The Oct. 20 dinner "honors a cause that transcends the polarizing political rhetoric of the day and exemplifies the vision of Gov. Alfred E. Smith, known as 'The Happy Warrior' for his ability to maintain his positive outlook even as he tackled the pressing social issues of his day," the statement said.
The dinner's namesake was the New York governor who in 1928 became the first Catholic nominee for president. Smith was known as a reformer and “man for the people,” but anti-Catholicism was still so virulent at the time and the pre-Depression economy of the 1920s roaring so fiercely that the Democrat was trounced by Republican Herbert Hoover.
A charitable foundation that takes his name was launched in 1946, two years after Smith’s death, and over the years its annual dinner has become “a ritual of American politics,” as historian Theodore H. White put it, where candidates of opposing parties would come together for a few hours of comic relief at the height of an intense campaign battle.
But the white-tie dinner itself has not been free of controversy, especially for its host. Dolan, for example, was excoriated by conservative Catholics in 2012 when he continued the tradition by inviting President Obama, whose stance in support of abortion rights and other issues outraged some.
There was some precedent for Dolan to punt on an invitation to Obama: In 1996, then-Cardinal John O’Connor did not invite either of that year's candidates because he did not want to give President Bill Clinton, an abortion rights supporter who was running for re-election, a church-sponsored platform that tends to show the candidates in a flattering light.
And in 2004, then-Cardinal Edward Egan did not invite either candidate, President George W. Bush or his challenger Democratic nominee, John Kerry, a Catholic who supports abortion rights.
But Dolan is an outgoing personality who tends to prefer engagement to picking fights, and he also enjoys an evening that can showcase his own deft talent for quips.
Four years ago, Dolan defended himself from the critics, saying the dinner is a time for civility, engagement and dialogue -- and raises money for needy children.
“Those who started the dinner 67 years ago believed that you can accomplish a lot more by inviting folks of different political loyalties to an uplifting evening, rather than in closing the door to them,” Dolan wrote at the time.
He added that he believed he was also following the example of Jesus, “who was blistered by his critics for dining with those some considered sinners; and by the recognition that, if I only sat down with people who agreed with me, and I with them, or with those who were saints, I’d be taking all my meals alone.”
Whether Dolan will be criticized again this year, or in the same way, remains to be seen. The real interest may be on how the candidates comport themselves.
Trump has upended conventional Republican politics, especially its family values agenda: He is a thrice-married businessman with a legacy as a playboy and someone who has supported abortion rights and gay rights.
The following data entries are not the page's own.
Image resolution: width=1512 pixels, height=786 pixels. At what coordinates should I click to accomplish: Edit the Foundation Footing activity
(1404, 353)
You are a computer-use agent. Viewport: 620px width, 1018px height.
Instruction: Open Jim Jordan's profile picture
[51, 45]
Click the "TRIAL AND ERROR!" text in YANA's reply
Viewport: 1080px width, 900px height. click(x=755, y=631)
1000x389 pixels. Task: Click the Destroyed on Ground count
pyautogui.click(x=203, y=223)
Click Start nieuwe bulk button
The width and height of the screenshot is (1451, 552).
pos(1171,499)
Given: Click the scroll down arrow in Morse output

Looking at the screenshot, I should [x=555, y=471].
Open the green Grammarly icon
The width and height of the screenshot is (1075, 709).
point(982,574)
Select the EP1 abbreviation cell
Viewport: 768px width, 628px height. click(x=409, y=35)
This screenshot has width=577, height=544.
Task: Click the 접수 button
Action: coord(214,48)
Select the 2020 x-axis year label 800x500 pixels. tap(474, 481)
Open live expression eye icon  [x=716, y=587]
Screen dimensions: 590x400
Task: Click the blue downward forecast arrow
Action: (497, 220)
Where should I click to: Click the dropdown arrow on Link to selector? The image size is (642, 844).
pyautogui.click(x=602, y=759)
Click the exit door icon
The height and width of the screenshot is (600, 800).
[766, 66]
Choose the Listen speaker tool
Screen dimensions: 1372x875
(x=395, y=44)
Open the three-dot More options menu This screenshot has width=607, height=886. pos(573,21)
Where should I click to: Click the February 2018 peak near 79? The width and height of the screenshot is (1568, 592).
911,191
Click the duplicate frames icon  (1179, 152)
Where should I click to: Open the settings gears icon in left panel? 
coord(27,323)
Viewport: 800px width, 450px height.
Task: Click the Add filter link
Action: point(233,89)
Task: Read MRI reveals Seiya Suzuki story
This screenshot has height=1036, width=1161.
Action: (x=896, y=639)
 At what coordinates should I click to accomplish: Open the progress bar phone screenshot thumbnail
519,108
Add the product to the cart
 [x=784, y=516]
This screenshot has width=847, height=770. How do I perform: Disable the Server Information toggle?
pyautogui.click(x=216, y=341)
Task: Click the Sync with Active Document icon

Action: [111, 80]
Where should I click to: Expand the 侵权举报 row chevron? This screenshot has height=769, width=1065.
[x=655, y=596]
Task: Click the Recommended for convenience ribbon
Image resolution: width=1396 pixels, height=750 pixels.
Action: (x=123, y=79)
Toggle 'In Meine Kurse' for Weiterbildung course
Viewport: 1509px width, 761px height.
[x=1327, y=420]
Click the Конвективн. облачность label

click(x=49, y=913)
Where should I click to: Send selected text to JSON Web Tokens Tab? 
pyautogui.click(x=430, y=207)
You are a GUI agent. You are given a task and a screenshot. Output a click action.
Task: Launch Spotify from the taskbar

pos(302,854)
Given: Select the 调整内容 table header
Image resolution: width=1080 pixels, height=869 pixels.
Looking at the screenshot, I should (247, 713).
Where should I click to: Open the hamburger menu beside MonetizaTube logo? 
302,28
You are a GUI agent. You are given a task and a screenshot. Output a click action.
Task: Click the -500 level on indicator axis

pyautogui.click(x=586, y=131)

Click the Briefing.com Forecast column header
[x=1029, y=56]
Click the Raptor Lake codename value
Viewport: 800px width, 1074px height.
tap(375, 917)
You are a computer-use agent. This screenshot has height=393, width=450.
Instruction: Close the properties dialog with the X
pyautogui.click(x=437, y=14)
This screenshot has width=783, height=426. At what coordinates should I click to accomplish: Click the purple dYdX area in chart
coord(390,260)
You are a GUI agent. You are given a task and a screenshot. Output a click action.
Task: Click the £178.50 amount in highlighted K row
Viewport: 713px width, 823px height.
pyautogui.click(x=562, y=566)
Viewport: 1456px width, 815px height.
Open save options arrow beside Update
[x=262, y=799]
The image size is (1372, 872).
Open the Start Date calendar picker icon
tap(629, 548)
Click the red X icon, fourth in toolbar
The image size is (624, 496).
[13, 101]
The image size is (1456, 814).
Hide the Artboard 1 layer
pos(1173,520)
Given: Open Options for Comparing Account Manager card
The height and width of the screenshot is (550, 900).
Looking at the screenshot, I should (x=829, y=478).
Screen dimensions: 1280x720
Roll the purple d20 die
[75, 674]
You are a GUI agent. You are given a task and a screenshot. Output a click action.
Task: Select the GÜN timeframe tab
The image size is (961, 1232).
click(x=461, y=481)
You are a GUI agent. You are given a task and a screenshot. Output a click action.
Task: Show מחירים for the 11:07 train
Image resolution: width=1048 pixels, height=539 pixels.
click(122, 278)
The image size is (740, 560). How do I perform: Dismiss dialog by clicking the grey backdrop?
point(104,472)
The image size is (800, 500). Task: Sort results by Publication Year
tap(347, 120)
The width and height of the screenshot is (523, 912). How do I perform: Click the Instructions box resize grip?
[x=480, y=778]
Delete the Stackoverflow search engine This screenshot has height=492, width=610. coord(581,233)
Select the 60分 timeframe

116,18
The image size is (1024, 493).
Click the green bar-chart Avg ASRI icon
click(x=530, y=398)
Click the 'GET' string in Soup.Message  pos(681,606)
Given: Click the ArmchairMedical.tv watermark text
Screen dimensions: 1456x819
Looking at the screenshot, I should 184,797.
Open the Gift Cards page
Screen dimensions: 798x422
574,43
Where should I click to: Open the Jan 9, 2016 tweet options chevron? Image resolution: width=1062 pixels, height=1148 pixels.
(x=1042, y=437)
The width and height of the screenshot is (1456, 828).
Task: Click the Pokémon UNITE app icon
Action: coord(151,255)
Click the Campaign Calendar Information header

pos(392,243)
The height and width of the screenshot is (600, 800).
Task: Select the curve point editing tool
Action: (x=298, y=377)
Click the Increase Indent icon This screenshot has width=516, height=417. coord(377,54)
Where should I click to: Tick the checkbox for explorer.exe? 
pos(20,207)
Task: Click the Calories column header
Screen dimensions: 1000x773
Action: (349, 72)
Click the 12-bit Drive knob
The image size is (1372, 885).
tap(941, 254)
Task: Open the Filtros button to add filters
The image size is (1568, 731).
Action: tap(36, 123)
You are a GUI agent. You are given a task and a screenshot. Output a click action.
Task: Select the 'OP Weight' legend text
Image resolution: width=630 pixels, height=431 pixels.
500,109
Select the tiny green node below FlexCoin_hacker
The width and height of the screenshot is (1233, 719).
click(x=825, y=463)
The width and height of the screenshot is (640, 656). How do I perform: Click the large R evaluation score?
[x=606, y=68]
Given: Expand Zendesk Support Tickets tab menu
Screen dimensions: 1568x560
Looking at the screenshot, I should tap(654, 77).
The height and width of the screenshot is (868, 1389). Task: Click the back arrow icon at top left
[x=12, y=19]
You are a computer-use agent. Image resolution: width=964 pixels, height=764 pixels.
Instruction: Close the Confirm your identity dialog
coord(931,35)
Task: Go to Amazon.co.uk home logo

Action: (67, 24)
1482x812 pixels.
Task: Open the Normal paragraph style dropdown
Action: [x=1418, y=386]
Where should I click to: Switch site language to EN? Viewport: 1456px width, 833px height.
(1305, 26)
He has made headlines by insulting ethnic and religious minorities, women and the handicapped, among others.
While Trump has said he will oppose abortion as president, many remain dubious, and some of his other statements have upset Catholic leaders.
Trump has also shown himself to be relatively thin-skinned when it comes to criticism or teasing, which is unusual for a candidate for such a high office, where calumny and comedy are daily fare.
And if Clinton is not quite the tummler that other candidates have been, she has shown an ability to tweak Trump, as she did in the first of three presidential debates on Monday night.